Commission President Jose Manuel Barroso raised the issue during a weekly meeting on Wednesday, saying he did not currently intend to travel to matches in Ukraine.
"During the discussion, it became clear that it is a position that all shared," a spokesman for the EU Commission said on Thursday. The spokesman also said, however, that the term "boycott" was inaccurate, given that it only pertained to half of the Euro 2012 fixtures.
A spokesman for European Council President Hermann van Rompuy, meanwhile, said on Thursday that the Belgian politician would not attend the games.
"The president does not like the way the situation in Ukraine is developing," van Rompuy's spokesman said. "Therefore he will not travel there."
There has been similar speculation in Germany, with several outlets reporting that Chancellor Angela Merkel was also considering staying away.
"Much more important than my travel plans is that we must now do everything possible to see that Yulia Tymoshenko gets the proper treatment for her medical problems as soon as possible," Merkel told the Kölner Stadt-Anzeiger newspaper on Thursday. "The German government has been working on this for weeks and our offer stands for her to receive this medical treatment in Germany."
Any German "boycott," however, would not affect the highly-fancied German national team. The president of the German FA (DFB), Wolfgang Niersbach, said his organization was "absolutely against a sporting boycott. And that is also the unanimous opinion of the federal government."
Free Democrat questions final
The German national team will play all three of its group phase matches - against Portugal, the Netherlands and Denmark - in Ukraine.

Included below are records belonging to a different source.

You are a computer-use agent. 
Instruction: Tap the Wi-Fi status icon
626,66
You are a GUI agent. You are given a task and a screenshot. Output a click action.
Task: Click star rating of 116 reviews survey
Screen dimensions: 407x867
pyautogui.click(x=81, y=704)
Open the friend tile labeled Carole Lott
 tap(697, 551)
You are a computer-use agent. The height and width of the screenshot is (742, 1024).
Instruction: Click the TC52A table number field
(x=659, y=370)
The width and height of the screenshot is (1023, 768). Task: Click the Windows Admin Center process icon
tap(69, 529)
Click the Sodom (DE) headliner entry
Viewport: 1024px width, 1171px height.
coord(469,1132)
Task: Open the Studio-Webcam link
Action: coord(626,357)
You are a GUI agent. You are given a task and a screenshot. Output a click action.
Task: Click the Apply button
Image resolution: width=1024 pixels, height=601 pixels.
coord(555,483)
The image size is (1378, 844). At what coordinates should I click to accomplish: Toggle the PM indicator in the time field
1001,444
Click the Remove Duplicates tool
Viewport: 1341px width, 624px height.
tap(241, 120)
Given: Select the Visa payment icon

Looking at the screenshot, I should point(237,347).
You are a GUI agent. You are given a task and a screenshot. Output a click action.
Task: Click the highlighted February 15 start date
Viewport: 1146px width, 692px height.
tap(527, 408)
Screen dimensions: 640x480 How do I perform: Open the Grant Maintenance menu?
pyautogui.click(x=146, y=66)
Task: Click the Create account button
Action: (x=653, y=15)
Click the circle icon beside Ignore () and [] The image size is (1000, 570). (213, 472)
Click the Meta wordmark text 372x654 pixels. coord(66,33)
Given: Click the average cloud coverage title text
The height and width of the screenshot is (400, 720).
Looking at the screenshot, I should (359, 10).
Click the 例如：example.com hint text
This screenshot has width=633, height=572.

The final will take place on July 1 in the Ukrainian capital Kyiv.
Merkel's statements mirrored comments made on Wednesday by Foreign Minister Guido Westerwelle of the pro-business Free Democrats (FDP).
One FDP parliamentarian, Patrick Meinhardt, called Thursday for the final to be moved to the Polish capital Warsaw. He said he had written a letter to UEFA boss Michel Platini suggesting this. He also lauded the EU Commission's decision to stay away from games in Ukraine, calling it "the right political signal."
The government in Kyiv also issued a statement Thursday, saying attempts to politicize the tournament were destructive and would amount in a loss for millions.
"The foreign ministry considers attempts to politicize sporting events to be destructive," the ministry statement said. "A successful championship will be a victory not for politicians, parties or ideologies, but for all Ukrainians and all Poles. Its failure will be a loss for millions."
Russian president-elect Vladimir Putin was quoted by the Interfax news agency as saying Tymoshenko would be welcome to come to Russia for medical treatment, though he argued against any boycott.
"One must not in any circumstances mix politics, business and other questions of this sort with sport," Putin told Interfax.
Yulia Tymoshenko was sentenced to seven years in prison last October on charges of signing oil deals with Russia that disadvantaged Ukraine during her time as prime minister. She says she has been beaten in prison, is suffering from back problems and recently launched a hunger strike in protest. She denies any wrongdoing and says her imprisonment is an attempt to stifle the opposition orchestrated by her arch-rival President Viktor Yanukovych.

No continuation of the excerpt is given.